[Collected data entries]
=== Begin Enclosure ===

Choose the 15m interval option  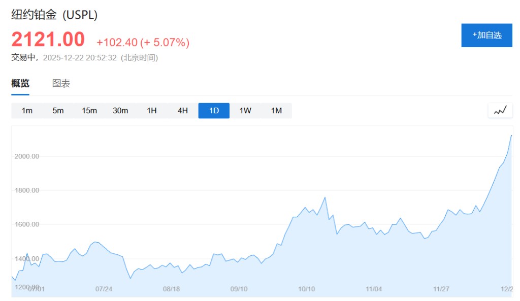click(89, 111)
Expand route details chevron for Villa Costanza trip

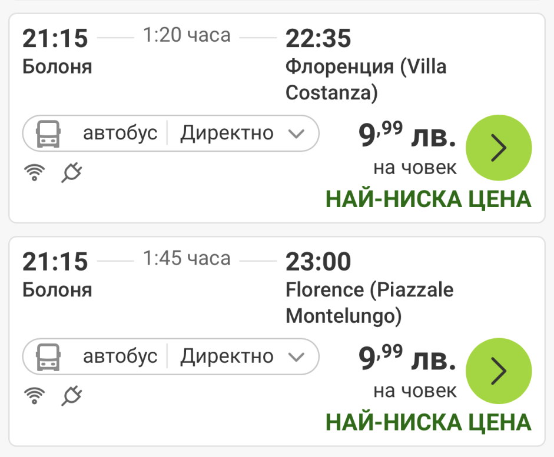coord(296,134)
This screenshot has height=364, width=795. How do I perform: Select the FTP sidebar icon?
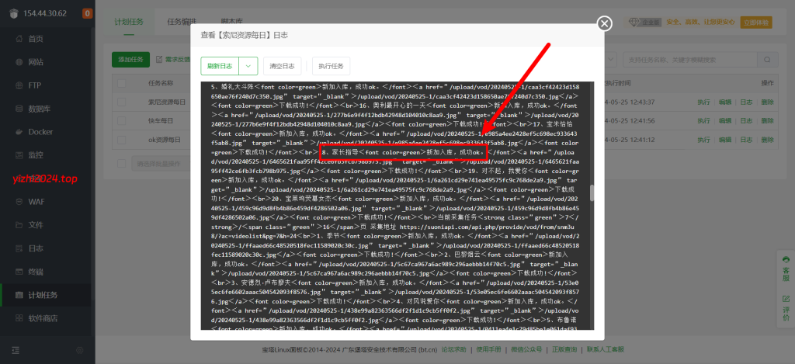click(x=19, y=85)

=== End Enclosure ===

Assigned task ▸
Repeat word for word, leaving out the pictures, each line of the records from the line that holds "Expand route details" through the final one.

Expected answer ▸
Expand route details chevron for Villa Costanza trip

coord(296,134)
This screenshot has height=364, width=795. How do I perform: Select the FTP sidebar icon?
click(x=19, y=85)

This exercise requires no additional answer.